Snapshot takes the following to be created:

While being created, Snapshot prints out the following INFO message to the logs and triggers initialization.

Created snapshot [this]

Snapshot is created when:

  • SnapshotManagement is requested for a Snapshot

Initializing

init(): Unit

init validates the protocol and the metadata:

  1. Requests the DeltaLog to assert that the Protocol is protocolRead
  2. Requests the DeltaLog to assertTableFeaturesMatchMetadata (with the Protocol and the Metadata)
  3. Records undefined types (in the Delta protocol) in the schema (of the Metadata)

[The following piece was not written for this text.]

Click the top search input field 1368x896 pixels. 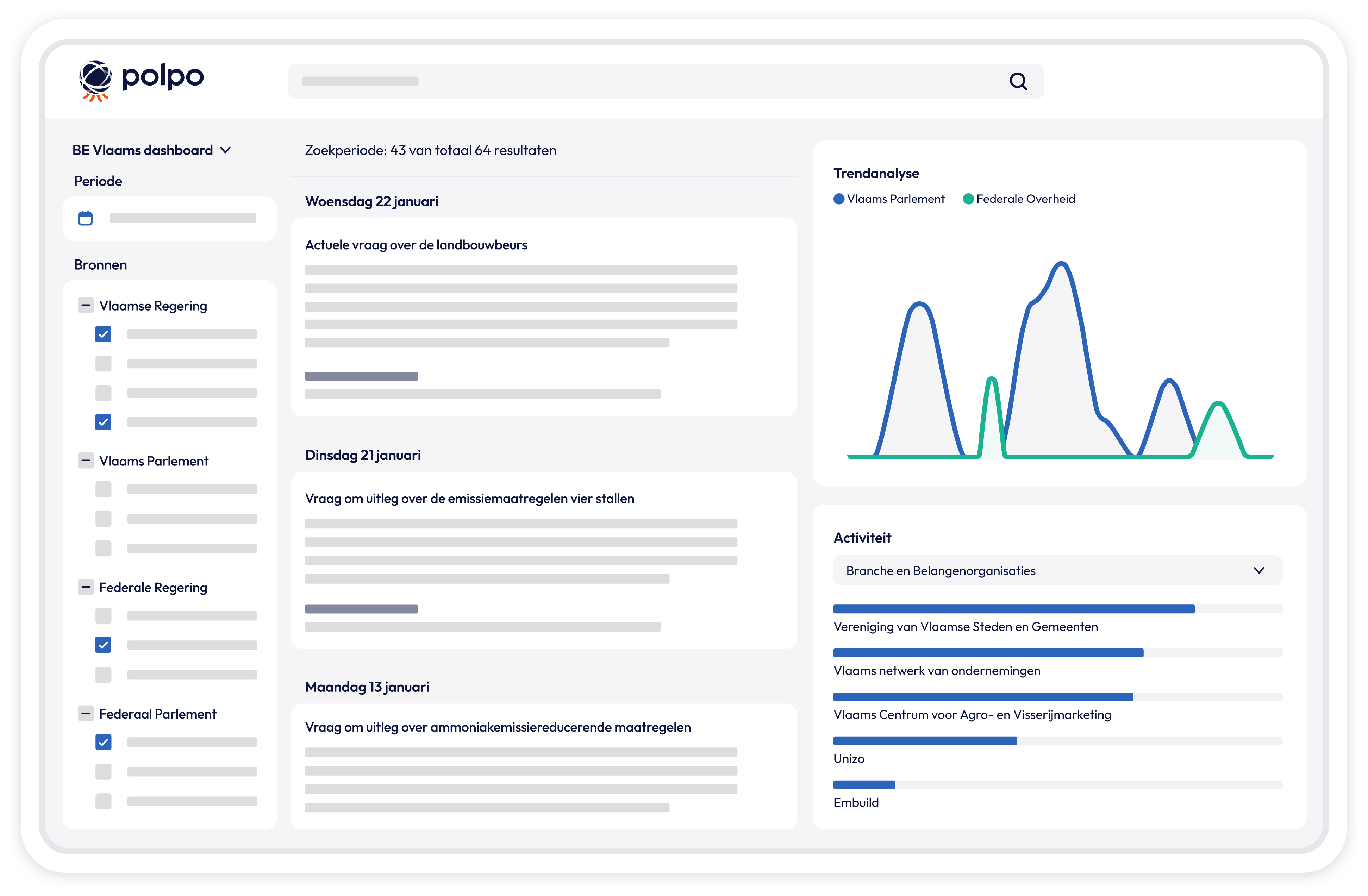pos(632,82)
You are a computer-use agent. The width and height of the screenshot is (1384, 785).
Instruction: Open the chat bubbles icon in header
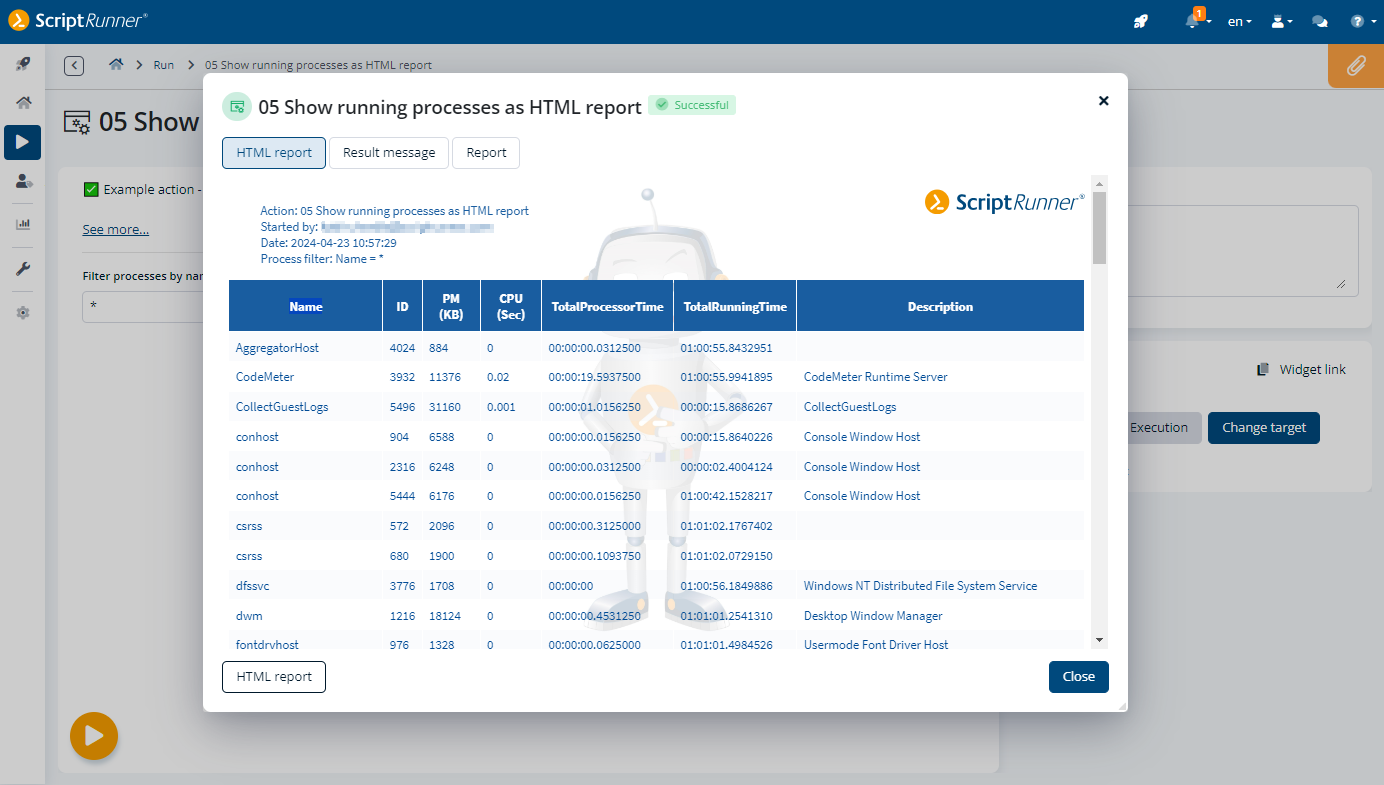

Maximum Number of Indexed Columns

numIndexedCols: Int

numIndexedCols is the value of dataSkippingNumIndexedCols table property.

Lazy Value

numIndexedCols is a Scala lazy value to guarantee that the code to initialize it is executed once only (when accessed for the first time) and the computed value never changes afterwards.

Learn more in the Scala Language Specification.

numIndexedCols is part of the StatisticsCollection abstraction.

Demo

Computed State

computedState: State
Lazy Value

computedState is a Scala lazy value to guarantee that the code to initialize it is executed once only (when accessed for the first time) and the computed value never changes afterwards.

Learn more in the Scala Language Specification.

computedState takes the current cached set of actions and reads the latest state (executes a state.select(...).first() query) with the aggregations (that are then mapped to a State).

Note

The state.select(...).first() query uses aggregate standard functions (e.g. last, collect_set, sum, count) and so uses groupBy over the whole dataset indirectly.

Details for Query in web UI

computedState asserts that the State to be returned has at least the default protocol and metadata (actions) defined.


While executing the aggregation query, computedState withStatusCode with the following:

Property Value
statusCode DELTA
defaultMessage Compute snapshot for version: version

Tip

Use event logs for the INFO messages and web UI to monitor execution of the aggregation query with the following job description:

Delta: Compute snapshot for version: [version]

computedState assumes that the protocol and metadata (actions) are defined. computedState throws an IllegalStateException when the actions are not defined and spark.databricks.delta.stateReconstructionValidation.enabled configuration property is enabled.

The [action] of your Delta table couldn't be recovered while Reconstructing
version: [version]. Did you manually delete files in the _delta_log directory?

Note

The state.select(...).first() query uses last with ignoreNulls flag true and so may give no rows for first().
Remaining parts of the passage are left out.